#### TASK GOAL
Rewrite the listing below with every "scrollbar" changed to "scroll bar" and everything else left as it is.

## begin RECORDS FOR PROCESSING

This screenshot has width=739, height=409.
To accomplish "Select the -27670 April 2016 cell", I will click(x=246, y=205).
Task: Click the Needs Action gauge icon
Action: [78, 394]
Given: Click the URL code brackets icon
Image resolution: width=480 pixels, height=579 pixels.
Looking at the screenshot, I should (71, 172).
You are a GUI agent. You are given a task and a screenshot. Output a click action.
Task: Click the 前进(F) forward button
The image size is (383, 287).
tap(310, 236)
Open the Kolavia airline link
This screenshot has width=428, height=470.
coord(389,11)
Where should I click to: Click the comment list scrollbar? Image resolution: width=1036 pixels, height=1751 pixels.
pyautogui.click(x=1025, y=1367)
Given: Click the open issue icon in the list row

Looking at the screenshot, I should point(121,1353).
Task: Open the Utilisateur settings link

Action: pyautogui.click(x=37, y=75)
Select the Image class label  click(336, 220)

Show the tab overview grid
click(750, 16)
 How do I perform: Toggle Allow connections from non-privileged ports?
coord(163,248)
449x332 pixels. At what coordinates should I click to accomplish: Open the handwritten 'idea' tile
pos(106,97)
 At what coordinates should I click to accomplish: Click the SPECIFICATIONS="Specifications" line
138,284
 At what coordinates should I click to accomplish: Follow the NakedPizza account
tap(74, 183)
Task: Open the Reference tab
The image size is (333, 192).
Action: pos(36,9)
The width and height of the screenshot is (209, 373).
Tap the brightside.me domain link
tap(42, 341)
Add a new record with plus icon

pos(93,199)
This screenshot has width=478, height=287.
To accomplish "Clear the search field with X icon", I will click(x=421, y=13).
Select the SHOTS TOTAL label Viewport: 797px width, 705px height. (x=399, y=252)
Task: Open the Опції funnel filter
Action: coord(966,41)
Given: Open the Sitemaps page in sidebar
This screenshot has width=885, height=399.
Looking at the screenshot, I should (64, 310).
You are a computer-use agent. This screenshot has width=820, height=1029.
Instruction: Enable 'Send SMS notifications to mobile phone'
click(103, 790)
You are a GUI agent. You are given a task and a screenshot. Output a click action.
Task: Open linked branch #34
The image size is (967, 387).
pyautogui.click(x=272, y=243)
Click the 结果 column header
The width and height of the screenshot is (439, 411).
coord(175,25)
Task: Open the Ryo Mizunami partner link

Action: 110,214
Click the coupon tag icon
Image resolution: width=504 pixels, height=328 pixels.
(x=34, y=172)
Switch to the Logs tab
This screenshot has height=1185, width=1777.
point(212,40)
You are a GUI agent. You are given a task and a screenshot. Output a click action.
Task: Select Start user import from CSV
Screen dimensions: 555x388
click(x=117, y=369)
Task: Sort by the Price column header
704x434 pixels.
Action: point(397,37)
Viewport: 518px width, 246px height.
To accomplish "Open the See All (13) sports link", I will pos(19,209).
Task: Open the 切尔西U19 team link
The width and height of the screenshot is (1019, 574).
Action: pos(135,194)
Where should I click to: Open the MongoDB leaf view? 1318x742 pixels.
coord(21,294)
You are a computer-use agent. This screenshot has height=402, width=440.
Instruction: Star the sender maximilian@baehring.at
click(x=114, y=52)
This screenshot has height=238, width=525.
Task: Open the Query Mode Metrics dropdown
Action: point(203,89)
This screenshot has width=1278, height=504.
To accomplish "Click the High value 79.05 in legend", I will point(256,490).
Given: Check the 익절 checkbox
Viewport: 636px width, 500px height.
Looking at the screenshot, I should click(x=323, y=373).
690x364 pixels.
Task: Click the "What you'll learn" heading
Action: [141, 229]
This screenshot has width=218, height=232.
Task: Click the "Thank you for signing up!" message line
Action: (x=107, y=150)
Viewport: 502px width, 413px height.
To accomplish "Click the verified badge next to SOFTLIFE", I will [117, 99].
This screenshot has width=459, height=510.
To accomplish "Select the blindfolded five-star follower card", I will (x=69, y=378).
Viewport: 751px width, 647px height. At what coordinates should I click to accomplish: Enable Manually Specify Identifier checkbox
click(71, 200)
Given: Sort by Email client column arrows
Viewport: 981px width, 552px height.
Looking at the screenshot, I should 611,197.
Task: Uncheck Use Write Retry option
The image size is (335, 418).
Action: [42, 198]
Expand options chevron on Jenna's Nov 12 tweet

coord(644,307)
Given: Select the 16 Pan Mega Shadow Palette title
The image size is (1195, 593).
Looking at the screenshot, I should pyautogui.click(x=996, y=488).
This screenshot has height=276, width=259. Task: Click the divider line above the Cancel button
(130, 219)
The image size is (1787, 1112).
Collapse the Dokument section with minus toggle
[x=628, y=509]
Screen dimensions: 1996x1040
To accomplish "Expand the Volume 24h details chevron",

## end RECORDS FOR PROCESSING

#### ANSWER TO THIS PROBLEM
This screenshot has width=739, height=409.
To accomplish "Select the -27670 April 2016 cell", I will click(x=246, y=205).
Task: Click the Needs Action gauge icon
Action: [78, 394]
Given: Click the URL code brackets icon
Image resolution: width=480 pixels, height=579 pixels.
Looking at the screenshot, I should (71, 172).
You are a GUI agent. You are given a task and a screenshot. Output a click action.
Task: Click the 前进(F) forward button
The image size is (383, 287).
tap(310, 236)
Open the Kolavia airline link
This screenshot has width=428, height=470.
coord(389,11)
Where should I click to: Click the comment list scroll bar? Image resolution: width=1036 pixels, height=1751 pixels.
pyautogui.click(x=1025, y=1367)
Given: Click the open issue icon in the list row

Looking at the screenshot, I should point(121,1353).
Task: Open the Utilisateur settings link

Action: pyautogui.click(x=37, y=75)
Select the Image class label  click(336, 220)

Show the tab overview grid
click(750, 16)
 How do I perform: Toggle Allow connections from non-privileged ports?
coord(163,248)
449x332 pixels. At what coordinates should I click to accomplish: Open the handwritten 'idea' tile
pos(106,97)
 At what coordinates should I click to accomplish: Click the SPECIFICATIONS="Specifications" line
138,284
 At what coordinates should I click to accomplish: Follow the NakedPizza account
tap(74, 183)
Task: Open the Reference tab
The image size is (333, 192).
Action: pos(36,9)
The width and height of the screenshot is (209, 373).
Tap the brightside.me domain link
tap(42, 341)
Add a new record with plus icon

pos(93,199)
This screenshot has width=478, height=287.
To accomplish "Clear the search field with X icon", I will click(x=421, y=13).
Select the SHOTS TOTAL label Viewport: 797px width, 705px height. (x=399, y=252)
Task: Open the Опції funnel filter
Action: coord(966,41)
Given: Open the Sitemaps page in sidebar
This screenshot has width=885, height=399.
Looking at the screenshot, I should (64, 310).
You are a computer-use agent. This screenshot has width=820, height=1029.
Instruction: Enable 'Send SMS notifications to mobile phone'
click(103, 790)
You are a GUI agent. You are given a task and a screenshot. Output a click action.
Task: Open linked branch #34
The image size is (967, 387).
pyautogui.click(x=272, y=243)
Click the 结果 column header
The width and height of the screenshot is (439, 411).
coord(175,25)
Task: Open the Ryo Mizunami partner link

Action: 110,214
Click the coupon tag icon
Image resolution: width=504 pixels, height=328 pixels.
(x=34, y=172)
Switch to the Logs tab
This screenshot has height=1185, width=1777.
point(212,40)
You are a GUI agent. You are given a task and a screenshot. Output a click action.
Task: Select Start user import from CSV
Screen dimensions: 555x388
click(x=117, y=369)
Task: Sort by the Price column header
704x434 pixels.
Action: point(397,37)
Viewport: 518px width, 246px height.
To accomplish "Open the See All (13) sports link", I will pos(19,209).
Task: Open the 切尔西U19 team link
The width and height of the screenshot is (1019, 574).
Action: pos(135,194)
Where should I click to: Open the MongoDB leaf view? 1318x742 pixels.
coord(21,294)
You are a computer-use agent. This screenshot has height=402, width=440.
Instruction: Star the sender maximilian@baehring.at
click(x=114, y=52)
This screenshot has height=238, width=525.
Task: Open the Query Mode Metrics dropdown
Action: point(203,89)
This screenshot has width=1278, height=504.
To accomplish "Click the High value 79.05 in legend", I will point(256,490).
Given: Check the 익절 checkbox
Viewport: 636px width, 500px height.
Looking at the screenshot, I should click(x=323, y=373).
690x364 pixels.
Task: Click the "What you'll learn" heading
Action: [141, 229]
This screenshot has width=218, height=232.
Task: Click the "Thank you for signing up!" message line
Action: (x=107, y=150)
Viewport: 502px width, 413px height.
To accomplish "Click the verified badge next to SOFTLIFE", I will [117, 99].
This screenshot has width=459, height=510.
To accomplish "Select the blindfolded five-star follower card", I will (x=69, y=378).
Viewport: 751px width, 647px height. At what coordinates should I click to accomplish: Enable Manually Specify Identifier checkbox
click(71, 200)
Given: Sort by Email client column arrows
Viewport: 981px width, 552px height.
Looking at the screenshot, I should 611,197.
Task: Uncheck Use Write Retry option
The image size is (335, 418).
Action: [42, 198]
Expand options chevron on Jenna's Nov 12 tweet

coord(644,307)
Given: Select the 16 Pan Mega Shadow Palette title
The image size is (1195, 593).
Looking at the screenshot, I should pyautogui.click(x=996, y=488).
This screenshot has height=276, width=259. Task: Click the divider line above the Cancel button
(130, 219)
The image size is (1787, 1112).
Collapse the Dokument section with minus toggle
[x=628, y=509]
Screen dimensions: 1996x1040
To accomplish "Expand the Volume 24h details chevron",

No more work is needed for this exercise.